Exact copies of all records below are needed.
☆ ☆ ☆ ☆ ☆
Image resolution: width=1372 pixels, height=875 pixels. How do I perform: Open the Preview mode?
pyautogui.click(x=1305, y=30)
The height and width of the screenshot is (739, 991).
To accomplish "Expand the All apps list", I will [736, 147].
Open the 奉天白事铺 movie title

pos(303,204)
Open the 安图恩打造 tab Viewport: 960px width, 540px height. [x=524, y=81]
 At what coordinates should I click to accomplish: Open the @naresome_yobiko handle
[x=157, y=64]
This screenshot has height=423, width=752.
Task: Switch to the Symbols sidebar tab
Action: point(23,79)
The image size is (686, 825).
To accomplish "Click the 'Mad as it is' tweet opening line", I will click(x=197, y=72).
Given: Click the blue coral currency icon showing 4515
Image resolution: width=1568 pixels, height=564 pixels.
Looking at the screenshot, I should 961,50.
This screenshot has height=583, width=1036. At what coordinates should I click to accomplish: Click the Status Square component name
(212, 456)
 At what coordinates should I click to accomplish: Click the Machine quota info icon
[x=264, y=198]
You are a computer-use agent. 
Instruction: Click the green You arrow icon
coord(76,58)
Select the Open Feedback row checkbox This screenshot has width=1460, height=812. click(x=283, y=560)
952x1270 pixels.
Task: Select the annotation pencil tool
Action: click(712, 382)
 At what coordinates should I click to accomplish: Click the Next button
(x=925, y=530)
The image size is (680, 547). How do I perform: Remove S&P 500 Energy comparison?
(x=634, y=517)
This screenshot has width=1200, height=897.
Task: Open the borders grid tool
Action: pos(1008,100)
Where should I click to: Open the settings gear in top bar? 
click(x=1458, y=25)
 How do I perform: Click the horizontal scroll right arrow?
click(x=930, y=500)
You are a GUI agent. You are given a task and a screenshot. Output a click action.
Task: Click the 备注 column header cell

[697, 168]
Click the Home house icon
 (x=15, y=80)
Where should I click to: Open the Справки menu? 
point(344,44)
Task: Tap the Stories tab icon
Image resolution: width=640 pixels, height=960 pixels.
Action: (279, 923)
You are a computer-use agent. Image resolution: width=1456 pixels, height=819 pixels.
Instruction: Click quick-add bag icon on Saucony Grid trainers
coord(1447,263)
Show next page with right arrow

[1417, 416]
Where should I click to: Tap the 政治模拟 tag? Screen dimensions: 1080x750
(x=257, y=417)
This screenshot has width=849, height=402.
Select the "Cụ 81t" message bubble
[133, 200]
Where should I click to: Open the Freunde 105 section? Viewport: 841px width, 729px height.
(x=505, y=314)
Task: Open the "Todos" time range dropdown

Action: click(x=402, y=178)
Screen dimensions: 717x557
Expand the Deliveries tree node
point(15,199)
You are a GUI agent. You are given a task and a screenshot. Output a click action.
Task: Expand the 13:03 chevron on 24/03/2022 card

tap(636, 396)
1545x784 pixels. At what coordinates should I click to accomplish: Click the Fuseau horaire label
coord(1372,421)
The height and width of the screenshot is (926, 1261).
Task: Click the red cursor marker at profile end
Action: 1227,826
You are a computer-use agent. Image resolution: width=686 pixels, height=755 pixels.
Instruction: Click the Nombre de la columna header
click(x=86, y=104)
☆ ☆ ☆ ☆ ☆
* **Answer to this exercise**:
Image resolution: width=1372 pixels, height=875 pixels. How do I perform: Open the Preview mode?
pyautogui.click(x=1305, y=30)
The height and width of the screenshot is (739, 991).
To accomplish "Expand the All apps list", I will [736, 147].
Open the 奉天白事铺 movie title

pos(303,204)
Open the 安图恩打造 tab Viewport: 960px width, 540px height. [x=524, y=81]
 At what coordinates should I click to accomplish: Open the @naresome_yobiko handle
[x=157, y=64]
This screenshot has height=423, width=752.
Task: Switch to the Symbols sidebar tab
Action: point(23,79)
The image size is (686, 825).
To accomplish "Click the 'Mad as it is' tweet opening line", I will click(x=197, y=72).
Given: Click the blue coral currency icon showing 4515
Image resolution: width=1568 pixels, height=564 pixels.
Looking at the screenshot, I should 961,50.
This screenshot has height=583, width=1036. At what coordinates should I click to accomplish: Click the Status Square component name
(212, 456)
 At what coordinates should I click to accomplish: Click the Machine quota info icon
[x=264, y=198]
You are a computer-use agent. 
Instruction: Click the green You arrow icon
coord(76,58)
Select the Open Feedback row checkbox This screenshot has width=1460, height=812. click(x=283, y=560)
952x1270 pixels.
Task: Select the annotation pencil tool
Action: click(712, 382)
 At what coordinates should I click to accomplish: Click the Next button
(x=925, y=530)
The image size is (680, 547). How do I perform: Remove S&P 500 Energy comparison?
(x=634, y=517)
This screenshot has width=1200, height=897.
Task: Open the borders grid tool
Action: pos(1008,100)
Where should I click to: Open the settings gear in top bar? 
click(x=1458, y=25)
 How do I perform: Click the horizontal scroll right arrow?
click(x=930, y=500)
You are a GUI agent. You are given a task and a screenshot. Output a click action.
Task: Click the 备注 column header cell

[697, 168]
Click the Home house icon
 (x=15, y=80)
Where should I click to: Open the Справки menu? 
point(344,44)
Task: Tap the Stories tab icon
Image resolution: width=640 pixels, height=960 pixels.
Action: (279, 923)
You are a computer-use agent. Image resolution: width=1456 pixels, height=819 pixels.
Instruction: Click quick-add bag icon on Saucony Grid trainers
coord(1447,263)
Show next page with right arrow

[1417, 416]
Where should I click to: Tap the 政治模拟 tag? Screen dimensions: 1080x750
(x=257, y=417)
This screenshot has width=849, height=402.
Select the "Cụ 81t" message bubble
[133, 200]
Where should I click to: Open the Freunde 105 section? Viewport: 841px width, 729px height.
(x=505, y=314)
Task: Open the "Todos" time range dropdown

Action: click(x=402, y=178)
Screen dimensions: 717x557
Expand the Deliveries tree node
point(15,199)
You are a GUI agent. You are given a task and a screenshot. Output a click action.
Task: Expand the 13:03 chevron on 24/03/2022 card

tap(636, 396)
1545x784 pixels. At what coordinates should I click to accomplish: Click the Fuseau horaire label
coord(1372,421)
The height and width of the screenshot is (926, 1261).
Task: Click the red cursor marker at profile end
Action: 1227,826
You are a computer-use agent. Image resolution: width=686 pixels, height=755 pixels.
Instruction: Click the Nombre de la columna header
click(x=86, y=104)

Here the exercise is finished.